Regarding the timestamps as mentioned before, it’s very helpful to record both (publication time and the time when the message finally received the recorder).
You can decide later which one to use or how to correct latencies but at least you have the chance to detect latencies in your distributed system.
An additional option is to not run one single recording instance anywhere in your network but to run one recording node on every host that is part of your infrastructure. All these instances are orchestrated (started, stopped, configured) by a central recording master application. This is how the decentralized eCAL recording is designed.
The advantage is that your recording nodes ‘nearly see the same timing’ as the user nodes running on the same machine and for sure the recording is not adding extra load on the network to collect data from other hosts. For later deterministic replay you can reconstruct the messages for every node more closely to the original timing seen at recording time on the hosting machine.
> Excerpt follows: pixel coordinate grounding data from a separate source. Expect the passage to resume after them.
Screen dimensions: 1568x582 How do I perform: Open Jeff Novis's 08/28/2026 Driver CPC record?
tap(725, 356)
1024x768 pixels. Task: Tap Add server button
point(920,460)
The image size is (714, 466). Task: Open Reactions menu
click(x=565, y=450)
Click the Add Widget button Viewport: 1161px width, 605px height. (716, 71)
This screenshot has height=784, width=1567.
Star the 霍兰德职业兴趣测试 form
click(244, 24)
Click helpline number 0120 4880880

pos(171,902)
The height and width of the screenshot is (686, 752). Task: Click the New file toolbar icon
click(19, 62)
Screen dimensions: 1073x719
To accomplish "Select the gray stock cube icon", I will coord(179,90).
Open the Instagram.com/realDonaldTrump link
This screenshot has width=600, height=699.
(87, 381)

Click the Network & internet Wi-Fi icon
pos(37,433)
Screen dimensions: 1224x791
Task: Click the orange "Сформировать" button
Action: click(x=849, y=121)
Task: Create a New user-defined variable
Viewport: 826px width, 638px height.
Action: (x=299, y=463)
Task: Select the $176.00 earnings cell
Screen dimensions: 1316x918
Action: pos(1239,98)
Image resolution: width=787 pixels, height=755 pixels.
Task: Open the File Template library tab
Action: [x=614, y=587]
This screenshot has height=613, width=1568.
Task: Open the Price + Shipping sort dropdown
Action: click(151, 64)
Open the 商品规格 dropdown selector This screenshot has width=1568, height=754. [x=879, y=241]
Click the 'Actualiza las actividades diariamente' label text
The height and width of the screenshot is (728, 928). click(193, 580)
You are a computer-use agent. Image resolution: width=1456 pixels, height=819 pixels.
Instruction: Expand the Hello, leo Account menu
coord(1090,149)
This may be off-topic, but what about also thinking where non-file-based recording mechanisms fit into all of this (i.e. feeding into a time-series database). There is merit to having files that are easy to pass around and load into different programs, but all file-based solutions will eventually hit performance bottlenecks. The alternative is using a time-series database, which could carry higher overhead for where the recorder is running, but also potentially provide higher write throughput.
I think there are two separate approaches to this:
How can I get real time data from my robot into a time series database?
Usually you need to first solve the problem of how your robot is connected to a server to ingest this real time data. There are several great fleet management tools available that can do this (Formant, Freedom Robotics, InOrbit, etc). It would also be nice to see some lightweight open source tooling to support more simple use cases (Transitive Robotics is working on something in this space).
How can I record data on robot and then later make it accessible in a time series database?
Typically on the robot you want to get messages written to disk with as little CPU or I/O overhead as possible, which is where a file-based recording format excels. However, I believe a good robotics data file format should come with an ecosystem of tools and libraries to make it easy to convert the data into different formats, which could make it easy to ingest and analyze in a time series database after the fact.